Device(s): Identifies if a visitor used a mobile device, a tablet, desktop, or laptop to access your website.

Tip: Google Analytics 4 (GA 4) is now available as the replacement to the current Universal GA, being used today. The date of replacement is mid-2023. GA 4 will provide a “. . . cross-platform, cross-device view of how users interact with your app or website.” Prepare now by training your staff on GA 4.

Google Ads

What is it? Google Ads is an online advertising program formerly known as Google Adwords. Google Ads include a full range of ad campaign types including Search, Display, Video, Shopping, and App.

What does it do?

Visibility for target keywords: If your competitors have a stranglehold on page one organic search rankings for your important keywords, it is nearly impossible for your target audience to find your firm. Google Ads can provide exposure to your target audience on those search engine results pages (SERPs) through placements either above or below the organic search listings.

Immediate results: Unlike the months, or years, it can take to launch a successful SEO program, Google Ads can begin to provide immediate results for your firm.

Targeted lead generation: Google Ads can generate targeted traffic to your website or landing page. The more qualified (target audience) the traffic visiting your site is, the better your chance to convert those visitors to clients.

Daily budget: Your team can make sure there are no ugly surprises! You can set your daily budget and never exceed that budget by placing limits on your ad spending. You have the control to pause campaigns at any time.

Conversion tracking: Conversion tracking is a “free tool that shows you what happens after a customer interacts with your ads.” The benefits include measuring your ROI for your ppc campaign(s), determining which keywords and ads are best at driving conversions, and tracking which device(s) or browser(s) your customer used to interact with your ads.

Tip: Leverage the Recommendations feature on the ad platform to help you optimize your account. While some of Google’s recommendations will be self-serving, others will highlight opportunities for improvement.

Live Chat

What is it? Live chat is a communication software and service that your staff does not need to manage or execute. Software is installed on your website and the service is run by a live-chat consulting firm.

What does it do?

Anonymous communication: Live chat allows the “invisible, drive-by” website visitors, visitors that would never contact the firm, to ask basic questions without being required to initially reveal their identity. This provides a level of comfort for privacy-conscious individuals.

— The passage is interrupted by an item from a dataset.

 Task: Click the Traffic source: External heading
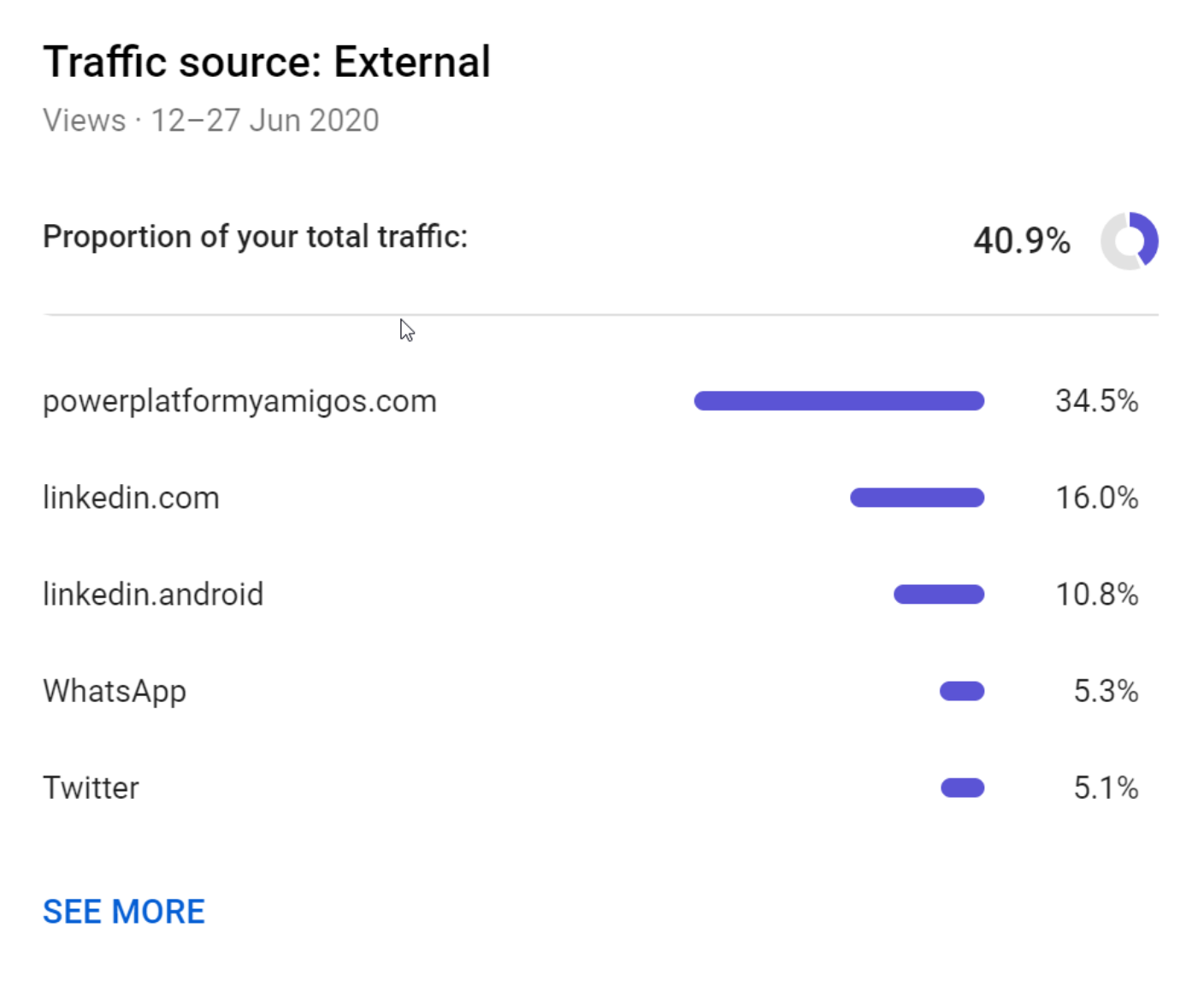(267, 62)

Instantaneous response: Unlike a contact form or email to your firm, live chat provides an instant response, attractive and convenient for today’s instantaneous need-to-know culture.

Contact information: Live-chat agents will never answer legal questions. Their mission is to answer basic questions and build rapport with the visitor. Once accomplished, the agent will ask for the visitor’s name and the best method to contact them.

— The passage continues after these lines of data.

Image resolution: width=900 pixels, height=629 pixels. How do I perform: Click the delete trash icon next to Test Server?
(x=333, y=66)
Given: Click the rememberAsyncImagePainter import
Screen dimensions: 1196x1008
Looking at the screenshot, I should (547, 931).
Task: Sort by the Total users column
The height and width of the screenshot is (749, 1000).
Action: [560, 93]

Economical: Live chat tends to be extremely inexpensive and provides one of the highest ROI opportunities of any marketing channel.

Real-time, 24-7 coverage: If you choose, live chat can be implemented seven days per week, 365 days a year, providing complete coverage.

Tip: Don’t ignore the fact that there is a sizable audience visiting your website that will never reach out because they don’t want to initially reveal their identity.

Search Engine Optimization (SEO)

What is it? According to Search Engine Journal, “At its core, the meaning of search engine optimization (SEO) is increasing your website’s visibility in the organic search results of major search engines.” The goal being to drive traffic to your website.

What does it do?

SEO is a long-term strategy that requires tools and expertise to execute successfully. There are hundreds of SEO tools, but some of the best include SEMrush, MOZPro, Ahrefs, and Google Search Console.

Organic rankings: By monitoring and managing your firm’s organic search rankings, you can begin to understand your site’s visibility on the Internet.

Competitive analysis: Monitor and identify your competitors’ keyword strategies. This data provides a baseline to measure your success and monitor your progress.

PPC success: Identify and target the best keywords to run your Google PPC campaigns.

Keyword management: Find new ideas for your content, attract targeted prospects, and grow your search rankings.

Traffic analysis: Learn more about your visitors.

Domaine overview: View statistics from your website, local and national competitors, or any other website.

Tip: SEO is complicated, intricate, and a constantly changing science. If you don’t have an expert on staff, outsource your SEO needs.

Customer Relationship Management (CRM)

What is it? One of the most overlooked tools in the marketing mix is a solid CRM. Industry-leading CRM firm Salesforce describes a CRM as “. . . a technology for managing all your company’s relationships and interactions with customers and potential customers.”

What does it do?

Data organization: Your CRM is a database that organizes incoming information. It’s your firm’s library for customer interaction, marketing, and sales team activities.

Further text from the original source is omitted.